For New Balance, military job turns out to be a marathon

A New Balance worker applied primer to a midsole for the company’s 950v2 sneaker for the military.
A New Balance worker applied primer to a midsole for the company’s 950v2 sneaker for the military. Stephan Savoia/Associated Press/File 2015

They know a thing or two about finish lines over at New Balance. Crossing this particular one is a good reason to throw a victory party.

The Boston shoe company just shipped its first order of 100 percent American-made running shoes to the Defense Logistics Agency, some 6,000 pairs. Senators Susan Collins and Angus King and Representative Bruce Poliquin toured New Balance’s factory in Norridgewock, Maine, on Tuesday to celebrate with the 300-plus employees there.

This race was a marathon, not a sprint. The company, led by owner Jim Davis, has been at this for more than seven years.

First, New Balance pushed the Department of Defense to honor the 1940s-era law known as the Berry Amendment, which requires military recruits to be outfitted with apparel made in the United States. Defense officials had long argued there wasn’t enough competition to apply Berry to running shoes; the supply chains for domestic footwear manufacturing, the argument went, have long been broken apart.

New Balance set out to prove them wrong. The Pentagon relented in 2014 and agreed to buy US-made shoes. But two years passed, and no orders were placed.


New Balance CEO Rob DeMartini, who is leaving his job Dec. 31, publicly tangled with the Obama administration in 2016 over the delays. So New Balance’s champions in Congress, including Poliquin and Representative Niki Tsongas of Lowell, inserted language in a military spending bill that essentially forced the DoD to comply.

The federal bureaucracy’s wheels usually turn slowly, regardless of who is in the White House. Finally, the Maine delegation announced in March that New Balance had won a $17 million contract. Work began on the midsoles in Brighton in August, with the bulk of the manufacturing taking place in Norridgewock. And New Balance began shipping supplies of the finished shoe — known as the 950v2 — out of its Lawrence distribution center in mid-October. The company expects to ship 92,000 pairs by the end of next year.


Another Massachusetts company, Waltham-based Saucony, was supposed to be in the running. But its parent, Wolverine Worldwide, sold its military contract business, including the Michigan factory where it made combat boots, to Original Footwear last year. That prompted Saucony to drop out of the race.

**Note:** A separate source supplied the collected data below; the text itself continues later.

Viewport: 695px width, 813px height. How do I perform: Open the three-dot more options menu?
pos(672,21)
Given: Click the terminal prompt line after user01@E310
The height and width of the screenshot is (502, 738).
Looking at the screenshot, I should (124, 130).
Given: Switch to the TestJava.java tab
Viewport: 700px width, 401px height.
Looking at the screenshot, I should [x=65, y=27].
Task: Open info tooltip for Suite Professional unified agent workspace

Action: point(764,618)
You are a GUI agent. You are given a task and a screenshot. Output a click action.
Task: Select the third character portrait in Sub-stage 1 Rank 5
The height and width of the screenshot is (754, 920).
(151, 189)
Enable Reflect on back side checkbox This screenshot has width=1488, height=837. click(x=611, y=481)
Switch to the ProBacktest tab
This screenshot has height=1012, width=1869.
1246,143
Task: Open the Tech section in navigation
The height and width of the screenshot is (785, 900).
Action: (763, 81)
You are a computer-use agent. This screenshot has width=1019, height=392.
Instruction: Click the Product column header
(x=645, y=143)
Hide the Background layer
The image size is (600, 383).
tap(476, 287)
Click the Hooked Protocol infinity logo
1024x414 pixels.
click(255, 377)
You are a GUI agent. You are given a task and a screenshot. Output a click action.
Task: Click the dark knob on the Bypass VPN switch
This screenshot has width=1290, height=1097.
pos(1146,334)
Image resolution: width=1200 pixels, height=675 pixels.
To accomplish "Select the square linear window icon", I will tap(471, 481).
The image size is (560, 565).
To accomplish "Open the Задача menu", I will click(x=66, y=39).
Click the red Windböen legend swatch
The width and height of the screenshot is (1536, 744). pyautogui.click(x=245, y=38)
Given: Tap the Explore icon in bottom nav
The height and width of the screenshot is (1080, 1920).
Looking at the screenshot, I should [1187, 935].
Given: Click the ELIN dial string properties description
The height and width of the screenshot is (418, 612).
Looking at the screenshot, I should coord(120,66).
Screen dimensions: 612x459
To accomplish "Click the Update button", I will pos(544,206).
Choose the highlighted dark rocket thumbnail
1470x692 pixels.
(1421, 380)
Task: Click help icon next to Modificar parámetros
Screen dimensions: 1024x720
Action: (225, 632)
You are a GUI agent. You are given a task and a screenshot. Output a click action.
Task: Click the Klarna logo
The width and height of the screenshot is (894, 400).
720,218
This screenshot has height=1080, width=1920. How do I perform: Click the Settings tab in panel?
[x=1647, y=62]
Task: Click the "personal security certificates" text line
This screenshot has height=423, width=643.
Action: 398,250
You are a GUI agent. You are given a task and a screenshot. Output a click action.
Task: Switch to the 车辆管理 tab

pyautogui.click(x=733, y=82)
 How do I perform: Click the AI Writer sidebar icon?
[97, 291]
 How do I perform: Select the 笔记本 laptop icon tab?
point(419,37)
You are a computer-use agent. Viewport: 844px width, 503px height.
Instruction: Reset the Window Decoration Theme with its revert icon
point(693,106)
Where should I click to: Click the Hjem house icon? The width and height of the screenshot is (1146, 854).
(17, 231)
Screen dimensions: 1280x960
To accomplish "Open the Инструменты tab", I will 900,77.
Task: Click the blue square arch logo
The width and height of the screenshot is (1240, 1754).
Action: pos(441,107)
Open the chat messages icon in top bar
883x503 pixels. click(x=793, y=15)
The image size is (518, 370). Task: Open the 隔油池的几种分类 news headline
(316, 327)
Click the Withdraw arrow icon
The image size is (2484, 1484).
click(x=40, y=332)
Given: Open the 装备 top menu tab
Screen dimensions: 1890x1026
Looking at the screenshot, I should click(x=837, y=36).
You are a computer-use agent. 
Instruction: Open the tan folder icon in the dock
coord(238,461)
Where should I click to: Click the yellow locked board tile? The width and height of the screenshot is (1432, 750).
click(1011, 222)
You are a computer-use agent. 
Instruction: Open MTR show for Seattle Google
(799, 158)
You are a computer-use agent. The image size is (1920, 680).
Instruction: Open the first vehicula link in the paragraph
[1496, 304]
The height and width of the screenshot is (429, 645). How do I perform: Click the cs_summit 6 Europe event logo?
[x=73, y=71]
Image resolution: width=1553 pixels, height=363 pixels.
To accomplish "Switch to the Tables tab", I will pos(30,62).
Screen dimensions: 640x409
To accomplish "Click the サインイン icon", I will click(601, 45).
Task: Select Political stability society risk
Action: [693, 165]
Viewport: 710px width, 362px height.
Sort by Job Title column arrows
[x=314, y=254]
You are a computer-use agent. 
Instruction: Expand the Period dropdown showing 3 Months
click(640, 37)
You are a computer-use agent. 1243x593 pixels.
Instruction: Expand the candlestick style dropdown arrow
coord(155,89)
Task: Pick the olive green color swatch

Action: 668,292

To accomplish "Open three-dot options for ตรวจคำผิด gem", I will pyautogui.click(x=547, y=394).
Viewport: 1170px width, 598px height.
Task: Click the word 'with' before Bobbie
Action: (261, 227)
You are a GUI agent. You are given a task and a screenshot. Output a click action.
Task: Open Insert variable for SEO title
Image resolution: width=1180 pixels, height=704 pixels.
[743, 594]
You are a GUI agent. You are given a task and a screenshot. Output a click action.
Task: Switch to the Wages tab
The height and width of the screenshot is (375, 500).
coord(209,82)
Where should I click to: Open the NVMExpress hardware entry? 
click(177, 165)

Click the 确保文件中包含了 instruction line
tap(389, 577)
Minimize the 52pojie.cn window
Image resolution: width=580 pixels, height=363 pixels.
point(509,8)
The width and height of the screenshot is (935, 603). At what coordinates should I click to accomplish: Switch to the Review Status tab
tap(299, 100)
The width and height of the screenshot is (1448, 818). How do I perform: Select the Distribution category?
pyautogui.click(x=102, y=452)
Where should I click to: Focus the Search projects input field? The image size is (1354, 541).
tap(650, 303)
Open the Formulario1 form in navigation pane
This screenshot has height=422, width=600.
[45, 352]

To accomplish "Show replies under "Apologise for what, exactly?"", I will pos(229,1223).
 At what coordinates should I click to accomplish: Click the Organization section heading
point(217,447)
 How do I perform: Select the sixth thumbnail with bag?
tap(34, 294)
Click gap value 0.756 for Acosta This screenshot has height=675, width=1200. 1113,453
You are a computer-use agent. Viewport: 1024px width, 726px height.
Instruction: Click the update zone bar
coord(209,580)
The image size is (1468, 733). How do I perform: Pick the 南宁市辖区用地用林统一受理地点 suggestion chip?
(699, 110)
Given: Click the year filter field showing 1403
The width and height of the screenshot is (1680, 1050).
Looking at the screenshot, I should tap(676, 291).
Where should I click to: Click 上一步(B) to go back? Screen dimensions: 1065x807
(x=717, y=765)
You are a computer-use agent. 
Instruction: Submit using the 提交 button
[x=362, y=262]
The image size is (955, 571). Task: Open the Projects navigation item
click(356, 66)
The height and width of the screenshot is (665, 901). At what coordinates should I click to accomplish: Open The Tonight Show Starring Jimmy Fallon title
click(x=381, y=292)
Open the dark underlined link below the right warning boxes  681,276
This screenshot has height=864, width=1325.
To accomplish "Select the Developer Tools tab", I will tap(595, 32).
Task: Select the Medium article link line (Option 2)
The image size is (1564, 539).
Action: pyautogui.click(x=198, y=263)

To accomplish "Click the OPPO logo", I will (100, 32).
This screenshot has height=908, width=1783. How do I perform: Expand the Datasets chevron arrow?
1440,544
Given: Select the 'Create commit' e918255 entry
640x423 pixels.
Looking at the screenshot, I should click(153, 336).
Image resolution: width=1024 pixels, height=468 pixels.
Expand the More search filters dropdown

But other competitors did land athletic-shoe contracts alongside New Balance: San Antonio Shoemakers and Propper International.

New Balance, a spokeswoman said, will ship roughly 25 percent of all Berry-compliant athletic shoes to military recruits over an 18-month period.

For a company with $4 billion in global revenue, the military contract seems like barely more than a rounding error. But every little bit counts for the 1,300 workers at New Balance’s five shoe factories in New England, and their 15-plus domestic suppliers. While New Balance makes the bulk of its shoes overseas, its executives continue to preach the importance of domestic manufacturing. These are important blue-collar jobs, in places that have seen too many disappear over the years.

Davis and his team probably never expected this race for military business to take so long. But their endurance has finally paid off.